On the positive side, the T-Mobile Dash 3G comes with a trackball navigator, which allows for smoother scrolling and navigation compared with the traditional d-pad found on the Sprint Snap. Surrounding the trackball are the Talk and End buttons, two soft keys, a Home shortcut, and back button. The single-row layout of these controls is spacious and clean, blending in nicely with the rest of the phone's design.

The Dash 3G's QWERTY keyboard is easy to use with its large buttons and curved shape.

The T-Mobile Dash 3G's QWERTY keyboard is one of the better ones we've seen in this slate-style phone. A lot of the time there's a bit of a trade-off where the keyboard takes a hit to keep the phone sleek and slim, but HTC managed to fit in a decent-size keyboard while keeping a compact design. Even though there isn't much spacing between the keys, the buttons are large and have a slight curve to them so they're easy to press. They also feel sturdy and not quite as clicky as the BlackBerry Curve's. Finally, we like that the letters and numbers are easy to read thanks to its bold and red markings, and we always appreciate the shortcut keys on the bottom row.

Rounding out the smartphone is a volume rocker on the left side and a Mini-USB port on the right that serves as your power connector and headset jack. We wish the T-Mobile Dash 3G was equipped with a 3.5-millimeter headphone jack like the Curve but at least an audio adapter is included in the box. On back, you'll find the camera and the microSD expansion slot is located behind the battery cover.

The T-Mobile Dash 3G comes packaged with an AC adapter, a USB cable, a stereo headset, an audio adapter, a soft carrying case, a recycling envelope, a software CD, and reference material. For more add-ons, please check our cell phone accessories, ringtones, and home page.

The T-Mobile Dash 3G delivers satisfaction as the successor to the T-Mobile Dash, bringing a number of upgrades and new features. If the name didn't already give it away, the smartphone is 3G-capable, offering dual-band UMTS/HSDPA (AWS Band IV & Band I) support. T-Mobile's 3G network is currently available in 130 cities and offers download speeds of up to 1Mbps and an average data rate of 600Kbps with a peak of 1Mbps. While obviously still expanding (T-Mobile plans to expand to 100 additional cities by the end of 2009), it's good to finally see another 3G smartphone from the carrier. The only other 3G phones available are the T-Mobile Sidekick LX 2009, and that's not exactly the ideal choice for mobile professionals, and the T-Mobile G1.
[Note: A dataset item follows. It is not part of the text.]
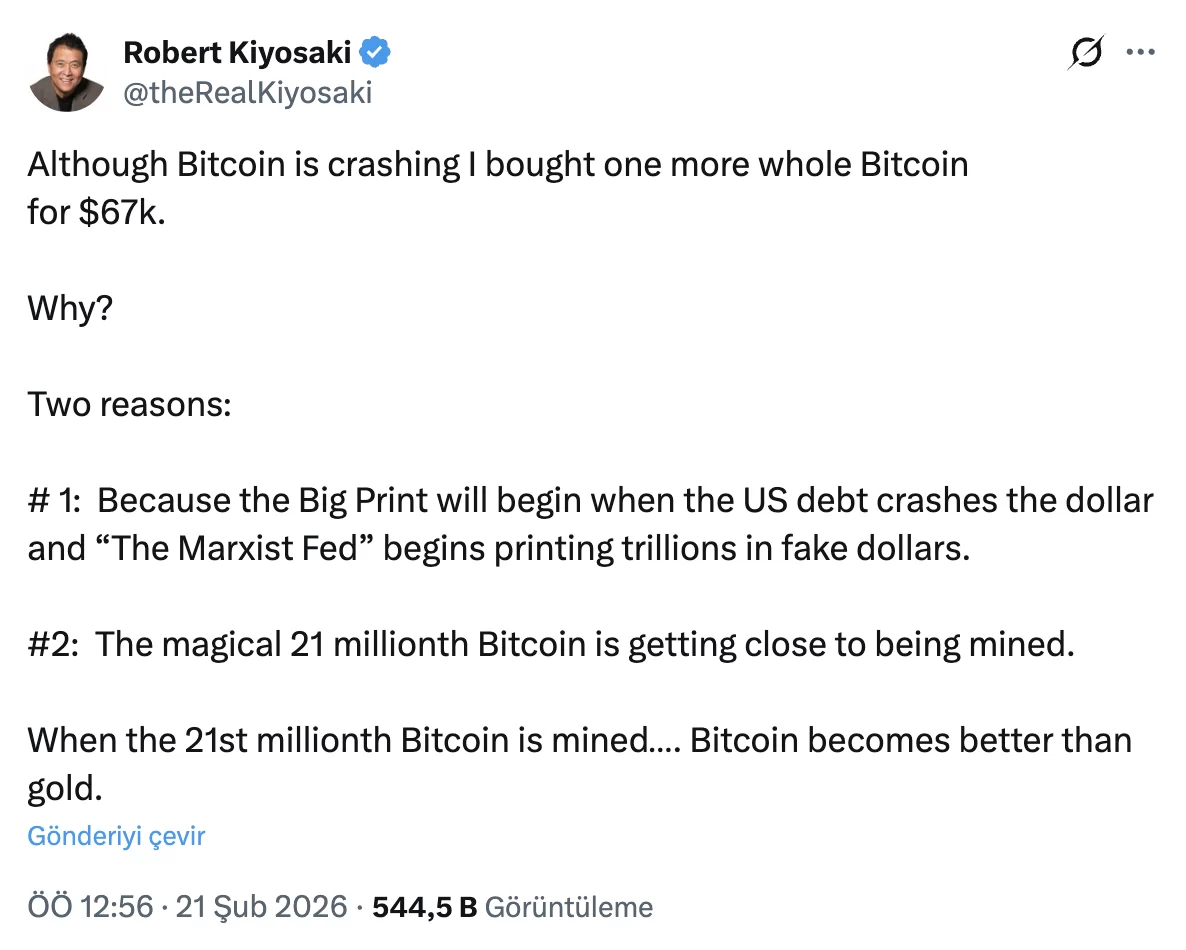
Task: Click Robert Kiyosaki's profile picture
Action: (68, 70)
In addition to 3G, the smartphone has integrated Wi-Fi, so you have an alternative if you're outside a coverage area or have access to a wireless network. Unfortunately, the Dash 3G does not offer UMA (unlicensed mobile access) support, so unlike the T-Mobile Shadow, you can't use the phone's integrated Wi-Fi to make and receive calls via wireless networks using T-Mobile's Unlimited HotSpot Calling service.

The T-Mobile Dash 3G offers quad-band world roaming, a speakerphone, voice-activated dialing, smart dialing, conference calling, speed dial, and text and multimedia messaging. The address book is limited only by the available memory (the SIM card holds an additional 250 contacts) with room in each entry for multiple phone numbers, e-mail addresses, work and home addresses, job title, and more. For caller ID purposes, you can assign each contact a photo, a group ID, or a custom ringtone.
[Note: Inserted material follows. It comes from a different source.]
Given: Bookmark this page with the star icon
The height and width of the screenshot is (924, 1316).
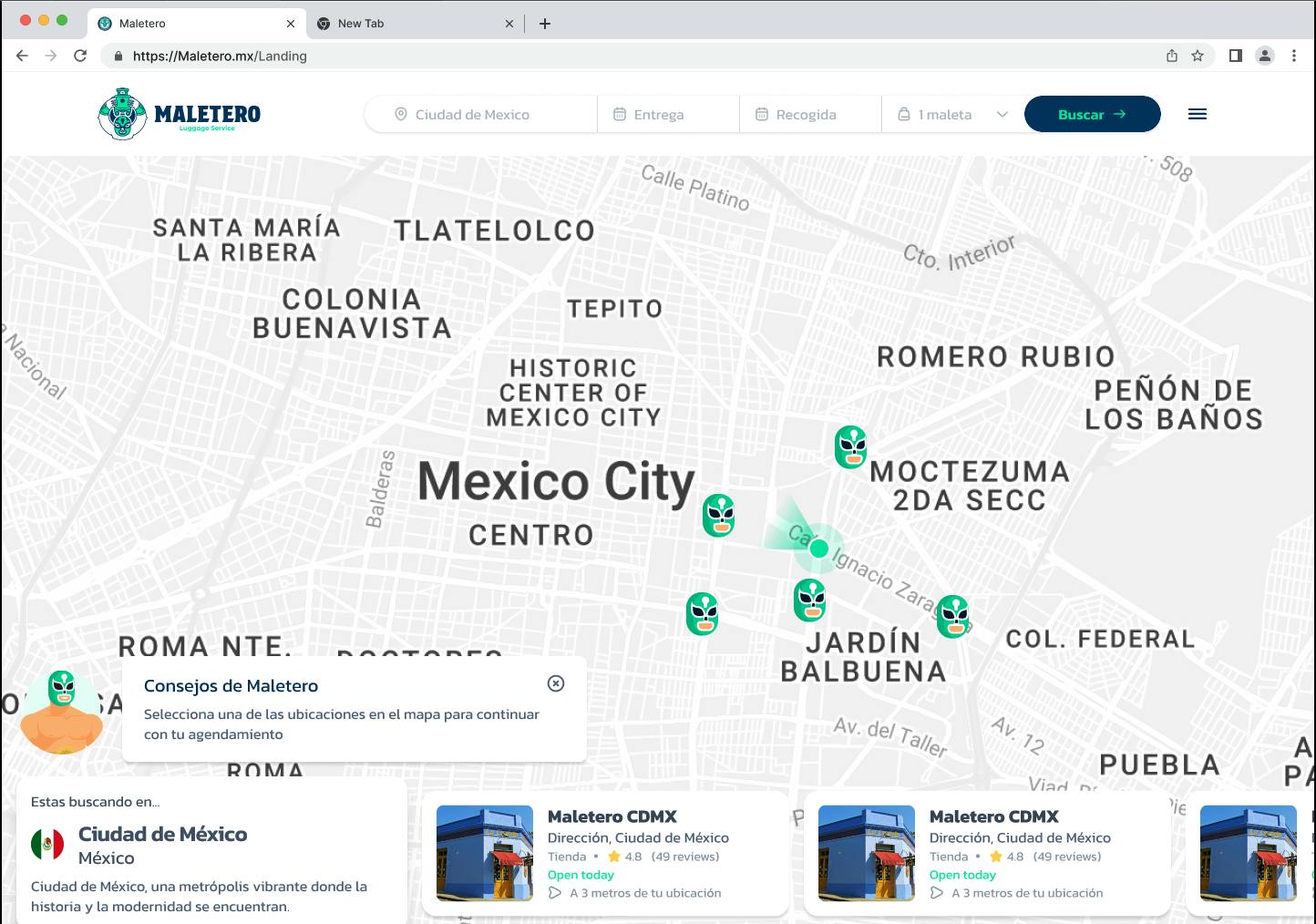Looking at the screenshot, I should coord(1198,56).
Like most of the carrier's handsets, the Dash 3G supports T-Mobile's MyFaves service, giving you unlimited calls to five contacts, regardless of carrier. Individual plans for MyFaves start at $39.99 a month. You also get Bluetooth 2.0 with support for mono and stereo Bluetooth wireless headsets, hands-free kits, personal area networking, object push, audio/video remote, and more.